Record rainfall floods China’s “Hawaii” island
Extreme rainfall pounded the southern Chinese province of Hainan, known as China’s “Hawaii,” amid the transit of yet another tropical cyclone, leaving the island half-submerged in a year of record-breaking wet weather.
Cities in Hainan including Sanya, famed for its palm trees, seafront hotels and sandy beaches, remained waterlogged due to Tropical Storm Trami to the south. Sanya logged 294.9mm of rainfall over a 24-hour window, the most for any day in October since 2000.
Trami made landfall in central Vietnam after a slow trek across the South China Sea from the Philippines, where it left at least 125 people dead and 28 missing. While Hainan did not take a direct hit from Trami, Chinese authorities took no chances, recalling all fishing vessels and evacuating over 50,000 people.

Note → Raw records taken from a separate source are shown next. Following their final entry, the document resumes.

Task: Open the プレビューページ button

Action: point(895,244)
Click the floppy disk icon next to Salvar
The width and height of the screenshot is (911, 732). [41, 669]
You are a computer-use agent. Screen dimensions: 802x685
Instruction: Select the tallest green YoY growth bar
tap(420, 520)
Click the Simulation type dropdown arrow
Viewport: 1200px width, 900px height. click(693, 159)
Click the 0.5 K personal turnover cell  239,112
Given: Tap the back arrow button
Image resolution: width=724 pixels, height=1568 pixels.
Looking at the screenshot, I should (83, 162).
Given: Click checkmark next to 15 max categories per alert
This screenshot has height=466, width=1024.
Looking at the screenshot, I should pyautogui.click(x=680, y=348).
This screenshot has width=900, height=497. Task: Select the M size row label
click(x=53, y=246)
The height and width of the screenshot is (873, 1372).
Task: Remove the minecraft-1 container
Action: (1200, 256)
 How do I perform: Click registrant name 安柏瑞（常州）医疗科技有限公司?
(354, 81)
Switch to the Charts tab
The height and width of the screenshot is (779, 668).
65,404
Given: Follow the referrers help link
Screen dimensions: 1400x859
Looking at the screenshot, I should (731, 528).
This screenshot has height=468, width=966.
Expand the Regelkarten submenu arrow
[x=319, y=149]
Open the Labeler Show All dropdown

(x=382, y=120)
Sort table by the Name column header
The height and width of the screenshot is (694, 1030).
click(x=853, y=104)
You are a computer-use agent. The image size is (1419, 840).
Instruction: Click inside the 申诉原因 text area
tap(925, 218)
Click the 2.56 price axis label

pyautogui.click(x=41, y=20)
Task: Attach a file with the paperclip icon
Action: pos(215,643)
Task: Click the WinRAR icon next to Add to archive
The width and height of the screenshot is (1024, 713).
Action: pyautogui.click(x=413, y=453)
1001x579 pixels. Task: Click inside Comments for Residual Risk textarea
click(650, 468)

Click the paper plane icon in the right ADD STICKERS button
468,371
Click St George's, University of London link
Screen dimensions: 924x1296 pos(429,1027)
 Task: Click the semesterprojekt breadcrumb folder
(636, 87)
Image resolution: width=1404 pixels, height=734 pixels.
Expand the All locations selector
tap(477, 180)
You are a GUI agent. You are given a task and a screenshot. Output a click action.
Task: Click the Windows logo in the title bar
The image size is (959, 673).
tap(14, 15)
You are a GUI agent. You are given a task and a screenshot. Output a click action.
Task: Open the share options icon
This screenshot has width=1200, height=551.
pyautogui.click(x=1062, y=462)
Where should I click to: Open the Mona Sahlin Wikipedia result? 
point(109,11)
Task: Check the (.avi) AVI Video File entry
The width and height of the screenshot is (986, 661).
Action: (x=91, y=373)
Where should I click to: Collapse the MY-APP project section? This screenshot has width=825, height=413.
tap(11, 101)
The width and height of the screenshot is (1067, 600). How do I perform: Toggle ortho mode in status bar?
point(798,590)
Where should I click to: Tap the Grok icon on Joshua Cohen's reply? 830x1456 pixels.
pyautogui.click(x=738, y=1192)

China’s entire eastern coastline has been tested by extreme weather events this year — from the violent passage of Super Typhoon Yagi across Hainan in September to the strongest tropical cyclone to strike Shanghai since 1949. Scientists warn more intense weather is in the offing, spurred by climate change.
“In October, the national average precipitation was 6.3 percent higher than the same period in previous years,” Jia Xiaolong, a senior official at the National Climate Center, said at a news conference.
Last week, the water along China’s Bohai Sea inexplicably rose up to 160 cm in a matter of hours despite the absence of any wind, leading to a tidal surge that flooded the streets of Tianjin and many cities in the northern provinces of Hebei and Liaoning.
“It’s hard to imagine how much power was needed to push such a large area of sea water to one place,” Fu Cifu, an official at the National Marine Environmental Forecasting Center, said.
Amid disaster recovery efforts this summer, authorities had to provide billions of dollars in additional funding to support reconstruction in multiple regions from the south to the northeast of China.